🇨🇫Central African Republic
5 cities
Climate overview
The Central African Republic spans 2°13′–11°00′N landlocked at the geographic heart of the African continent, mostly rolling plateau 600–700 m sloping south to the Ubangi-Congo basin, with the Bongos massif rising to approximately 1,400 m in the northeast. The climate transitions from tropical savanna (Köppen Aw) across most of the country to a wetter tropical monsoon (Am) fringe in the southwest near Berbérati and Mbaïki, and a Sudano-Sahelian (BSh) hot semi-arid edge in the far north toward the Aouk plain.
Bangui averages 25°C year-round with 1,500 mm rainfall, experiencing a distinct wet season from April through October peaking in July and August, and a dry season from November to February. The southern forested fringe receives 1,700–1,900 mm with shorter dry seasons, while the northern savanna receives 800–1,000 mm with a sharply pronounced dry season from November to March under the harmattan.
ITCZ migration controls the rain band, and daily maxima reach 32–36°C in the late dry season from March to April. Flash floods occur on Ubangi and Sangha tributaries, and severe deforestation in the southwest, plus expanding agricultural pressure across the savanna belt, raise vulnerability to longer dry seasons and crop-failure risk.
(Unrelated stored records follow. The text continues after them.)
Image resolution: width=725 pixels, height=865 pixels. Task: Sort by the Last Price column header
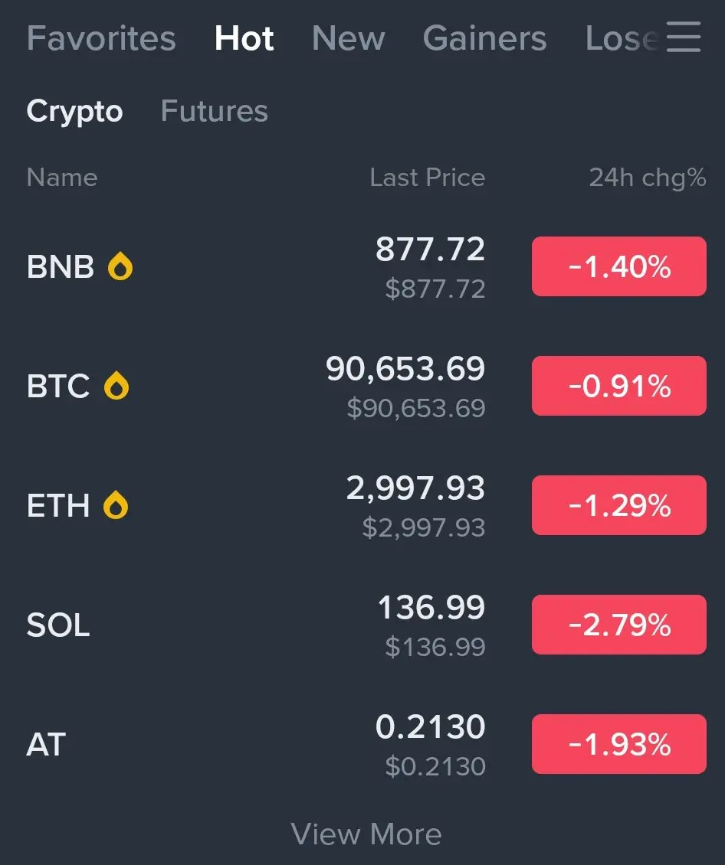pyautogui.click(x=427, y=178)
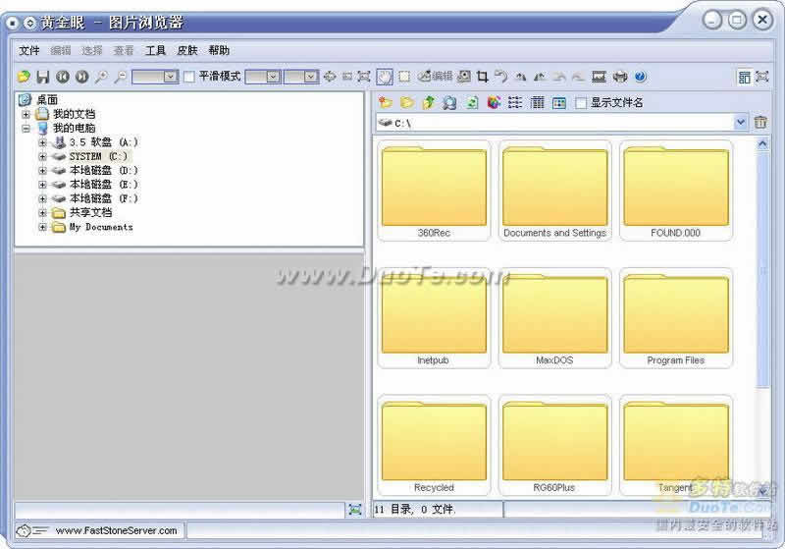This screenshot has width=785, height=549.
Task: Open the C:\ path dropdown
Action: click(741, 122)
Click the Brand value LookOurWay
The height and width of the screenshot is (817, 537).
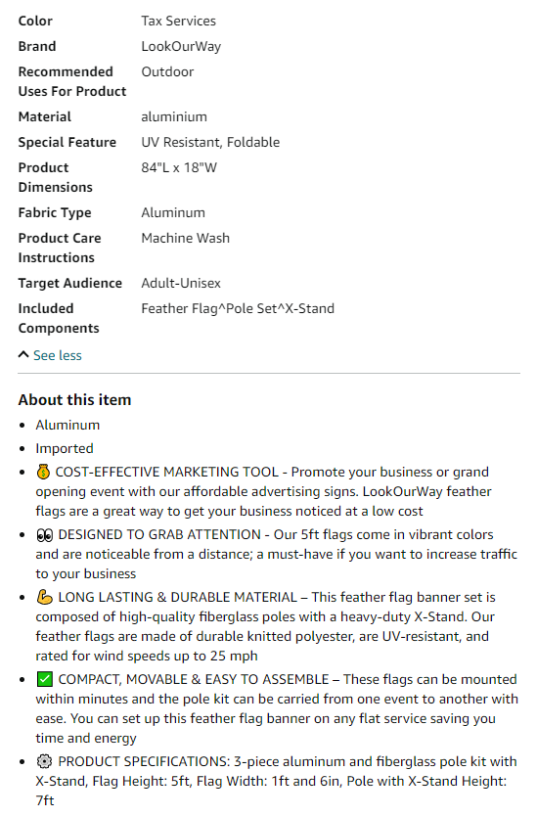pos(181,46)
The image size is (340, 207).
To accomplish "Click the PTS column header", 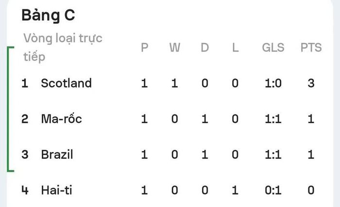I will click(311, 47).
Our archive covers 5 Central African cities with daily ERA5 reanalysis data going back to 1940. The warmest July averages occur in Bangui, around 29.6°C, while Berbérati records the coldest January nights near 18.6°C. Comparing the last decade against the 1940–1970 baseline, mean temperatures across these cities have risen by about 1°C.
How the climate has shifted in Central African Republic
Average across 5 cities with full ERA5 coverage — 1940–1970 baseline vs the last decade (2016–2025).
- Annual mean temperature
- 25.3°C→26.3°C
- Days above 30°C per year
- 176 days→261 days+85
- Frost days per year
- 0 days→0 days+0
- Tropical nights (≥20°C) per year
- 312 nights→331 nights+20
Warmest year in the record so far: 2024.